Howard v. Zimmer, Inc.
299 P.3d 463
Okla.2013Background
- Howard, M.D. sues Sulzer for a failed knee implant allegedly contaminated with oil residue in violation of FDA regulations under the Medical Device Amendments (MDA).
- Federal court preemption was resolved to move forward; the case involves Oklahoma negligence per se based on violation of a federal regulation.
- FDCA/MDA framework classifies devices; Class III devices require PMA and GMPs, including removal of manufacturing materials under 21 C.F.R. § 820.70(h).
- Oklahoma permits private negligence per se claims based on federal regulations if the claim parallels federal requirements and the plaintiff belongs to the protected class.
- Tenth Circuit certified a first-impression question: whether Oklahoma recognizes a negligence per se claim based on a federal regulation despite lack of private enforcement rights in the FDCA/regulations.
- The Oklahoma Supreme Court answered the certified question in the negative, holding that the private right exists and the claim can proceed as a parallel negligence per se claim, subject to causation and damages proof.
Issues
| Issue | Plaintiff's Argument | Defendant's Argument | Held |
|---|---|---|---|
| Whether Oklahoma recognizes negligence per se from violation of a federal regulation under the MDA. | Howard argues private negligence per se based on GMP violation. | Sulzer contends no private negligence per se from FDCA/MDA violations. | Yes; Oklahoma recognizes negligence per se from a federal regulation as a parallel claim. |
Key Cases Cited
- Covel v.
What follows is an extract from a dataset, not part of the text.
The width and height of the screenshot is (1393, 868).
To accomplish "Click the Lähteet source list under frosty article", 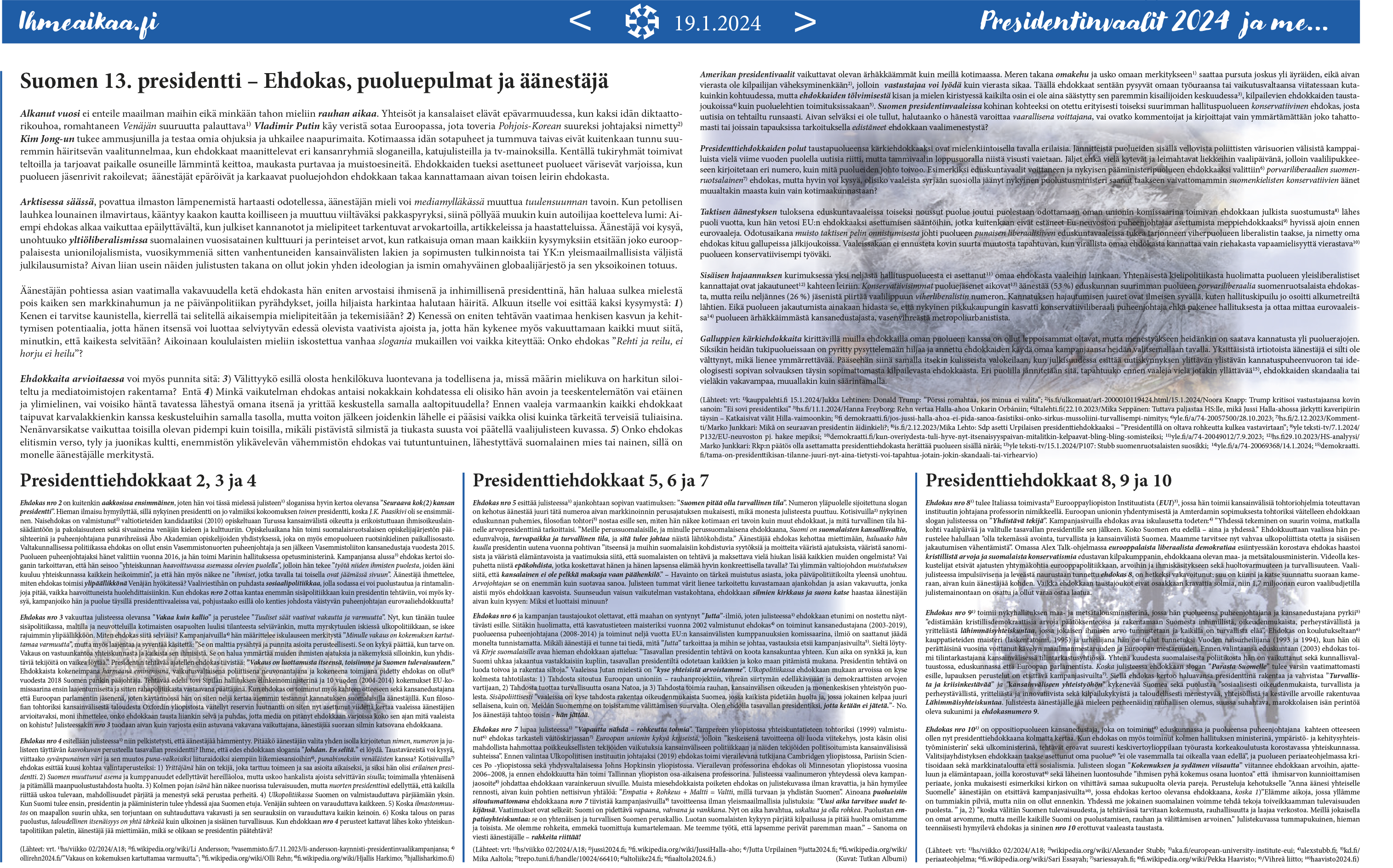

Rodriguez, 272 P.3d 705 (2012 OK 5) (certified question; negligence per se under federal regs depending on class and injury)
- Woodis v. Oklahoma Gas & Electric Co., 704 P.2d 483 (1985 OK 62) (negligence per se based on regulatory violation; statute/order context)
- Holbert v. Echeverria, 744 P.2d 960 (1987 OK 99) (three-factor test for implied private rights of action under regulatory schemes)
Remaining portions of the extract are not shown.